The blue eyes flared. “You can’t tell?”
He stopped just outside and faced her. “Tell what?”
“We’re twins.” She was trying to wipe all expression out of her voice but didn’t quite succeed. “Identical twins.”
“Are you?” Assessing her again, Gray automatically put aside the pang he felt whenever he heard the word twin. “I knew right away that you weren’t Faith.”
“Gee. Black hair? Earrings?” She tugged mockingly at one lobe.
He shrugged. “Rory couldn’t.”
“That’s because he’s too self-centered to look very hard at anyone but himself.”
Gray suppressed a smile. “You’re thinner.”
She glanced down at herself. “I guess so. Faith has some muscle tone—she works hard here. I’m just bony.
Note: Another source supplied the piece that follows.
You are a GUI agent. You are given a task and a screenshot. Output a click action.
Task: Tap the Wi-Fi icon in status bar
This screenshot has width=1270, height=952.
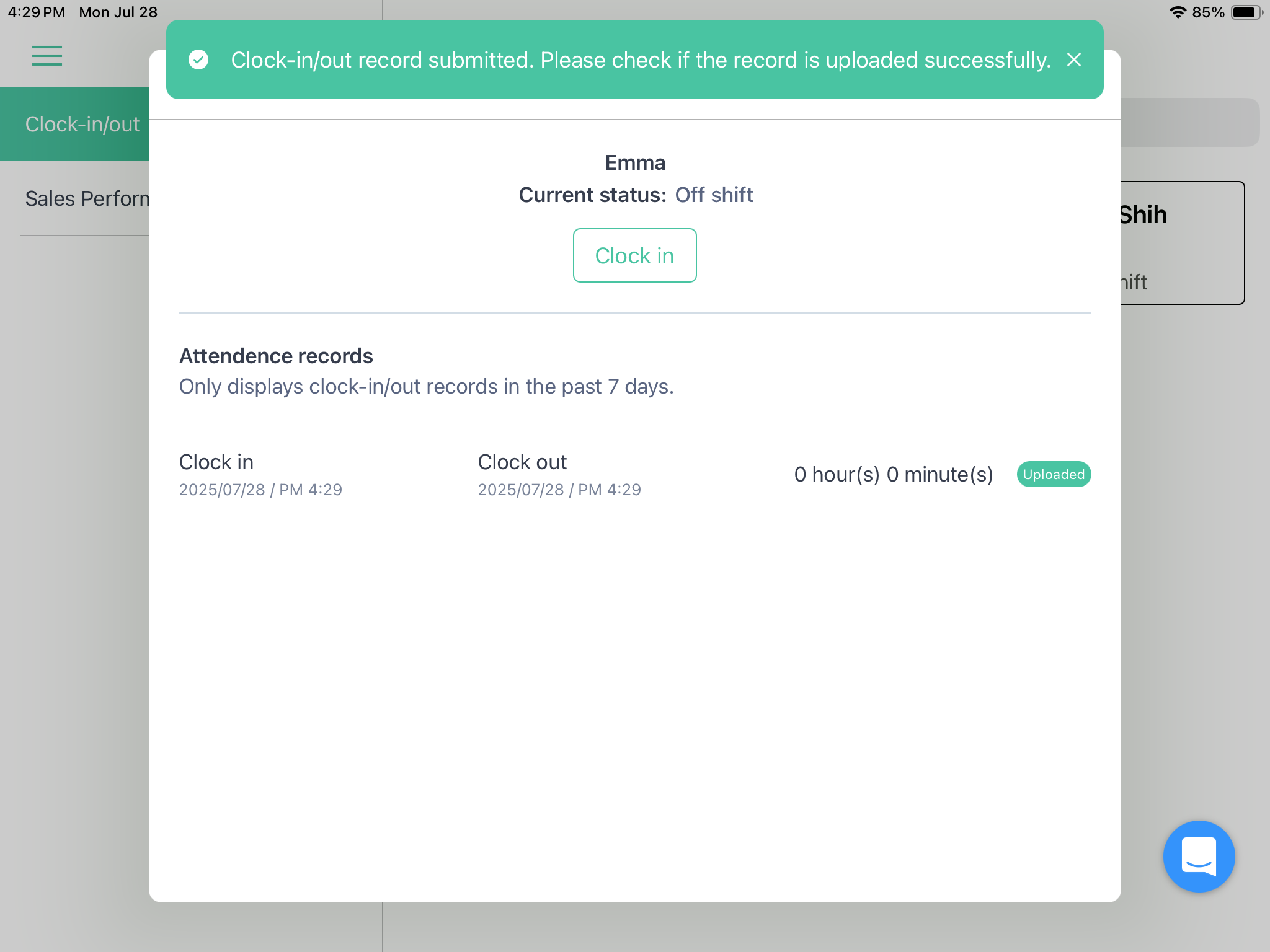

Despite the chocolate-mint ice cream.”
He let that pass. “What’s inside affects how we look. You and Faith aren’t that much alike, are you?”
Charlotte stared at him, her eyes curiously vulnerable. He had the sense that he’d stunned her.
“No. We could … pass for each other, when we were younger, but inside …” She sighed. “Faith has a gift for serenity that I don’t.”
“You seem … stronger,” he chose to say, instead of telling her she had a fire her sister lacked.
But she was shaking her head before he finished. “No. She was here for Mom and Dad, she withstood an awful marriage, she’s fighting to save the farm—and, so far, winning. Me, I had a job and a condo and no one else to worry about. In comparison to me, Faith is an Amazon.”
He picked the most important three words out of this speech. “No one else?”